As previously noted [3], the clinical picture of mifepristone liver injury is almost identical to cholestasis caused by anabolic/androgenic steroids with respect to latency, biochemical pattern of liver injury and histology. Duration of cholestasis observed in the 3 cases of mifepristone liver injury is also similar to the protracted course in anabolic/androgenic steroids [11,12,13,14,15] Endothelialitis is typically associated with liver allograft rejection, immune checkpoint inhibitor mediated injuries, viral hepatitis, COVID-19 infection, and radiation hepatitis [16, 17]. However, anabolic steroid use has been traditionally associated with the complication of peliosis hepatis, a condition in which the endothelial lining of the sinusoids is lost and large blood-filled lakes form masses within the hepatic parenchyma [18]. The observation of endothelialitis in our patient may provide a mechanistic link between mifepristone, or anabolic steroids in general, and the development of vascular complications such as peliosis.

Conclusion

In summary, we report the third case of cholestatic liver injury associated with mifepristone prescribed for the management of Cushing syndrome.
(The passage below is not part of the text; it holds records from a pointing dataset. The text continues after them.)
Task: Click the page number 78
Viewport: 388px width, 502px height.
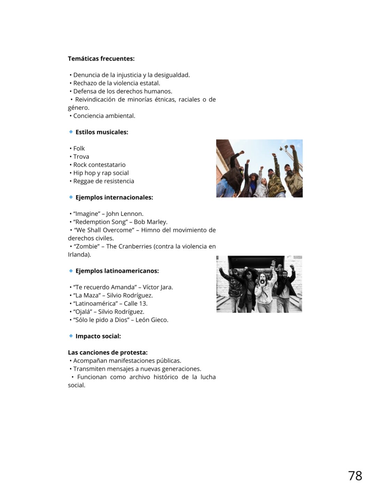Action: coord(355,476)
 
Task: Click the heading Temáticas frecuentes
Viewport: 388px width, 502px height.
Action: coord(101,59)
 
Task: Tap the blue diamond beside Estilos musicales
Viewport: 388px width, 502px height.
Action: coord(71,132)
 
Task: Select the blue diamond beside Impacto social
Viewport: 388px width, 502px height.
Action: coord(71,336)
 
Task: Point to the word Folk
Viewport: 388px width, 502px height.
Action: coord(79,149)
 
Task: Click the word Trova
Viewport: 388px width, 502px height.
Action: coord(81,157)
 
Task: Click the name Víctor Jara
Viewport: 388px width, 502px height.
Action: coord(158,287)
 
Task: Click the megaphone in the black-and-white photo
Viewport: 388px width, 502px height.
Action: coord(261,281)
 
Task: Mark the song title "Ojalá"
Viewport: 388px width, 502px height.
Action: coord(83,312)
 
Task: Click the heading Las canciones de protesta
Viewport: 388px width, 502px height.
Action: coord(108,352)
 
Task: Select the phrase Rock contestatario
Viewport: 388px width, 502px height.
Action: coord(99,165)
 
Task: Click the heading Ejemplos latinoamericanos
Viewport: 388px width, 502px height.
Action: coord(117,271)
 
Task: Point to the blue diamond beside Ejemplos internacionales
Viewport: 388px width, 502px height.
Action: coord(71,197)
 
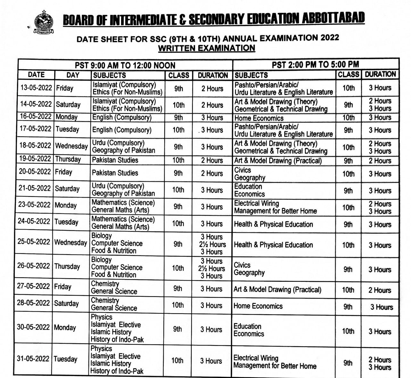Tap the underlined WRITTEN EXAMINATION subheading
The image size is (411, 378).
coord(207,48)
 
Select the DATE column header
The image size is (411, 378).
coord(36,75)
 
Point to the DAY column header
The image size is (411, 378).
coord(73,75)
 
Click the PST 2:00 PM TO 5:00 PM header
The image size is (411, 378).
coord(315,64)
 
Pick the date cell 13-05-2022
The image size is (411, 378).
coord(36,88)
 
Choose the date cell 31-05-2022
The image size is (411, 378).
coord(33,359)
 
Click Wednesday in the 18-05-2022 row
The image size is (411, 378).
coord(71,146)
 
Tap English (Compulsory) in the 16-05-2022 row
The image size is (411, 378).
coord(122,117)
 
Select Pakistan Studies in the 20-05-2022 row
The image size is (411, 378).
coord(115,173)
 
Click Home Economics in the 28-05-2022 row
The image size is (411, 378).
coord(258,306)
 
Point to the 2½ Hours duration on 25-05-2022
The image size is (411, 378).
coord(212,244)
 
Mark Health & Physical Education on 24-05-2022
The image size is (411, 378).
coord(273,224)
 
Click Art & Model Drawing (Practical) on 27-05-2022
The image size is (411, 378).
coord(277,290)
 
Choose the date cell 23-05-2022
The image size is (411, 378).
coord(34,205)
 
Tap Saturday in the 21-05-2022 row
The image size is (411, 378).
coord(67,189)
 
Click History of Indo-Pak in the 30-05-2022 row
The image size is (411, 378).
coord(117,339)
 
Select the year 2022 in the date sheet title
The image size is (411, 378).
coord(326,38)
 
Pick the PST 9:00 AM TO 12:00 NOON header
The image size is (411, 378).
coord(125,65)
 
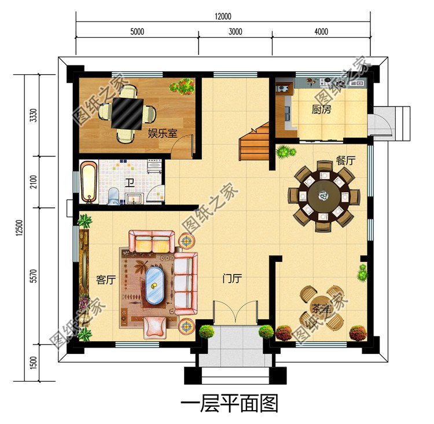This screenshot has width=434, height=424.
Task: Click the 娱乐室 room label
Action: coord(163,134)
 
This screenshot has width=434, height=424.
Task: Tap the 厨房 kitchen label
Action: coord(321,109)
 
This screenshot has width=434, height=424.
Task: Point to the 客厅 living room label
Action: coord(106,280)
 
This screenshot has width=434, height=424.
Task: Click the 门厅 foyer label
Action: coord(232,279)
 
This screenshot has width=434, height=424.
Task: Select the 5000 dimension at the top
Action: coord(137,32)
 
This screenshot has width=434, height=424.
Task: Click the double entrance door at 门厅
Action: coord(234,313)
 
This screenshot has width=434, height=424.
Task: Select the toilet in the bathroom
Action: coord(114,195)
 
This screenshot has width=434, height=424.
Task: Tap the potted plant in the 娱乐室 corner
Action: coord(182,87)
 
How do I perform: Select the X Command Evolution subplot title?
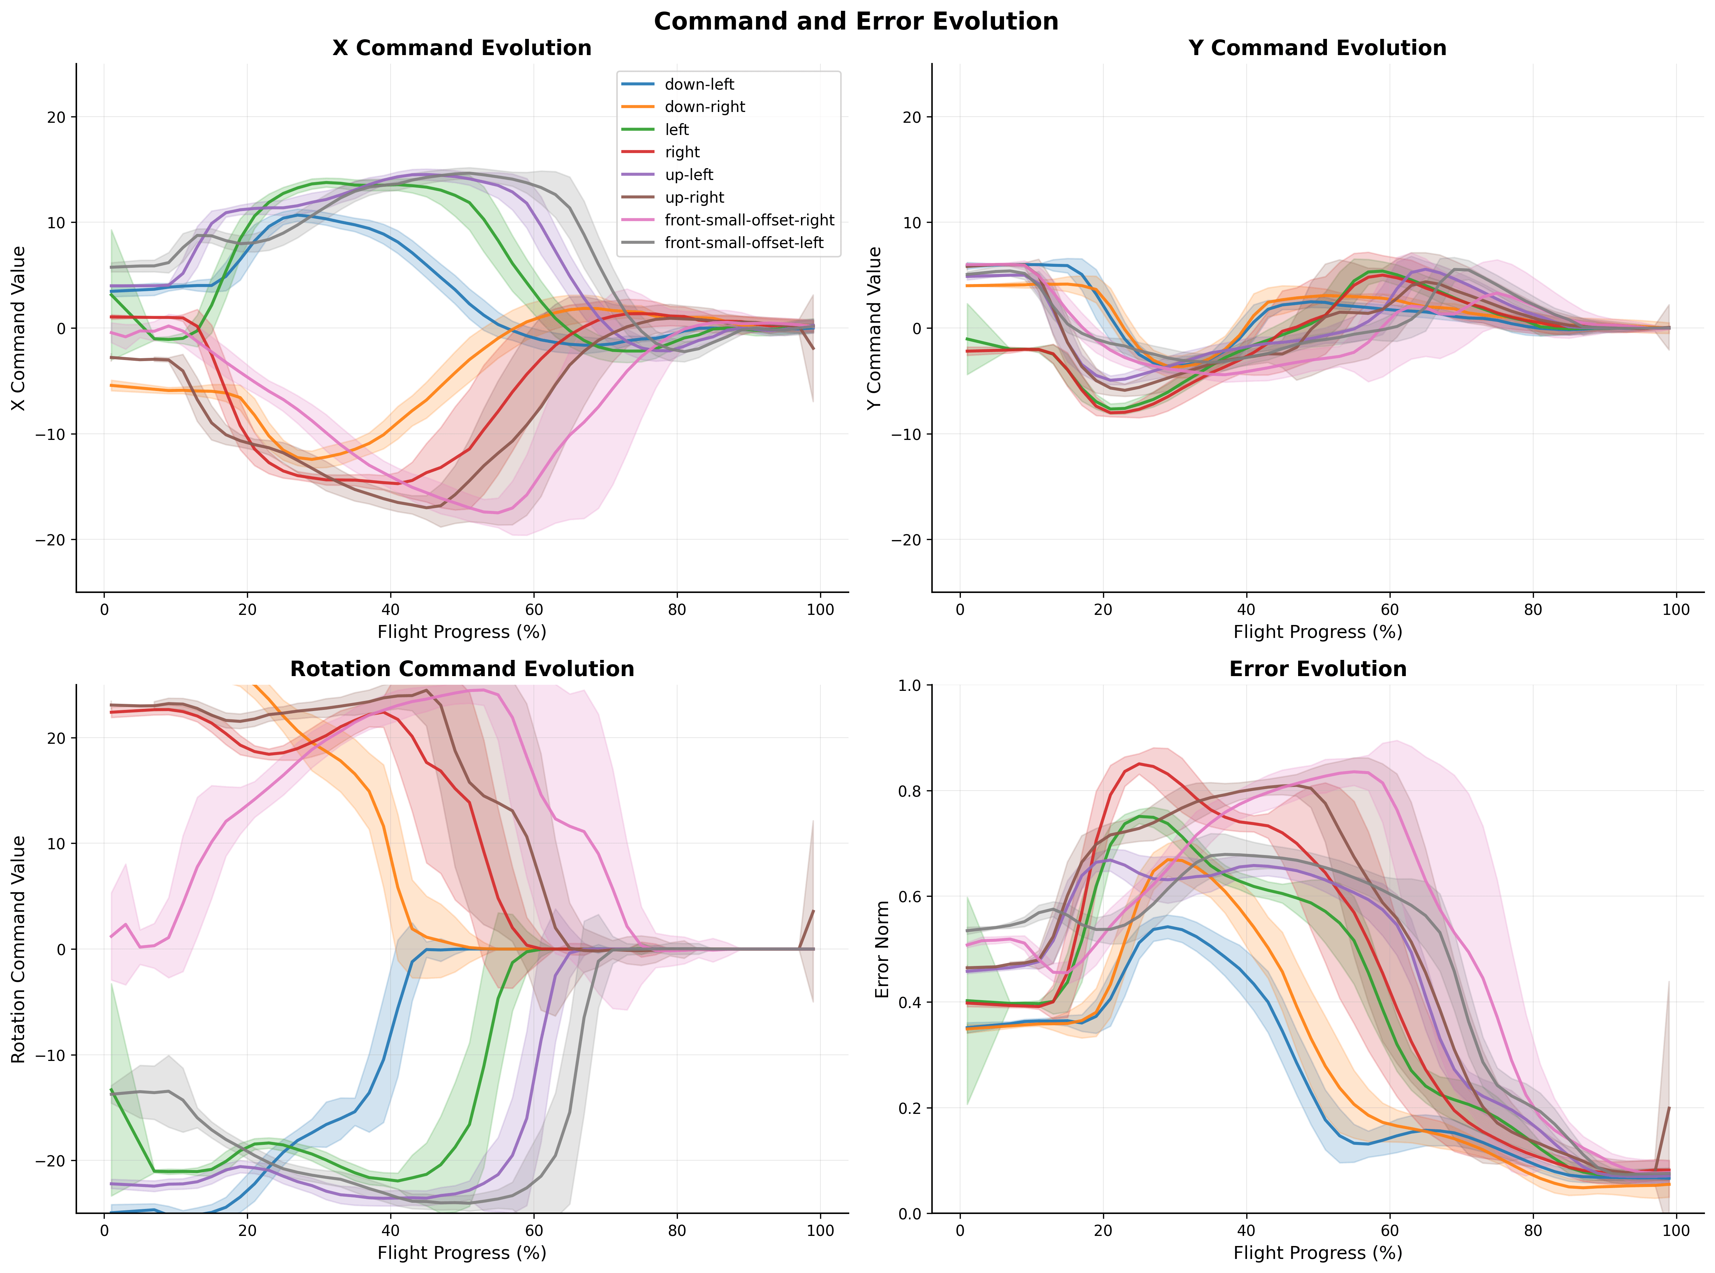(462, 48)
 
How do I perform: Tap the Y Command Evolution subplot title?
(1318, 48)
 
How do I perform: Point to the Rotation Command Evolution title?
(462, 669)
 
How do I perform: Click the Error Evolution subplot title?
(1318, 669)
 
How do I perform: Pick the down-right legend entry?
(704, 107)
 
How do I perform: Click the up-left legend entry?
(689, 175)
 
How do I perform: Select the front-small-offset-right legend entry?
(749, 220)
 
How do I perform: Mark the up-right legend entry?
(694, 197)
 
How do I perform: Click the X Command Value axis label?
(18, 328)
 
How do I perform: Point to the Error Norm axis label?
(882, 949)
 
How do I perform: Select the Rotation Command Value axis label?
(18, 949)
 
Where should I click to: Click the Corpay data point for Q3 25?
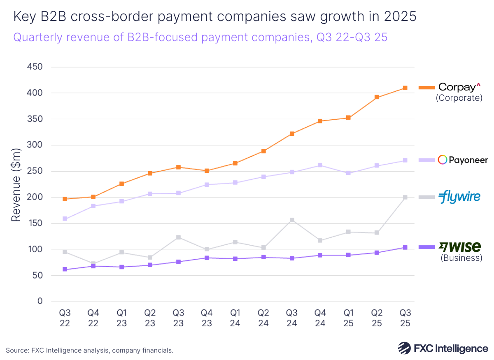[x=405, y=88]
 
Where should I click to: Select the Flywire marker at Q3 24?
[x=292, y=220]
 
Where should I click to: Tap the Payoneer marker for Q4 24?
[x=320, y=165]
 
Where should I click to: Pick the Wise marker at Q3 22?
[x=65, y=269]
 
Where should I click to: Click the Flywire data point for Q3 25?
[x=405, y=197]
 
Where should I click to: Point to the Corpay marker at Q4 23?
[x=207, y=171]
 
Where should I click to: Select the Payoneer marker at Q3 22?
[x=65, y=219]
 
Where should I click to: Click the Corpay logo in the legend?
[x=459, y=87]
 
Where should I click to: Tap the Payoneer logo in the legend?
[x=463, y=160]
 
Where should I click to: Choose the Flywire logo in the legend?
[x=459, y=197]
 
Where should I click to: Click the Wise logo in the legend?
[x=460, y=247]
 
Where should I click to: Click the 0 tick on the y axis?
[x=40, y=302]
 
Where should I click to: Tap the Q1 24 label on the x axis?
[x=235, y=318]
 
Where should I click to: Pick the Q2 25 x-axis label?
[x=377, y=318]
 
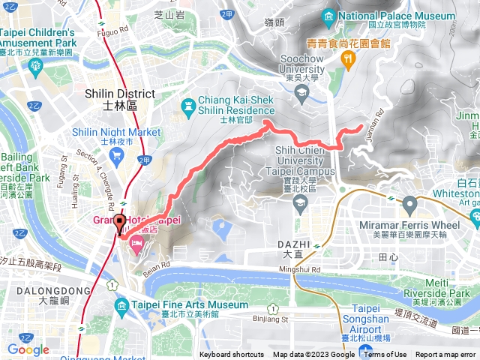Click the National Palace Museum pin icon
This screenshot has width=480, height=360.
[x=328, y=16]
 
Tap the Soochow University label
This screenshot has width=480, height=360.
[x=302, y=63]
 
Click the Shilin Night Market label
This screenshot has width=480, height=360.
[x=116, y=132]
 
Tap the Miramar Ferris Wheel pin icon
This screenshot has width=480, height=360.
[x=410, y=203]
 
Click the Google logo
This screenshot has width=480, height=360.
[x=28, y=350]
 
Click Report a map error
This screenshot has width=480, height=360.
[x=446, y=355]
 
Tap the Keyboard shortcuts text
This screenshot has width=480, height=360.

This case and the 2 other reported cases share similar characteristics; 90-day latency, deep jaundice, and a protracted recovery. Additional cases of mifepristone cases have been reported in the FDA MedWatch database. Mifepristone shares a similar chemical structure as synthetic anabolic/androgenic steroids and there are many similarities in the clinical presentation of liver injury. The observation of endothelialitis on the liver biopsy of our patient may provide a mechanistic link between mifepristone, or anabolic steroids in general, and the development of vascular complications such as peliosis.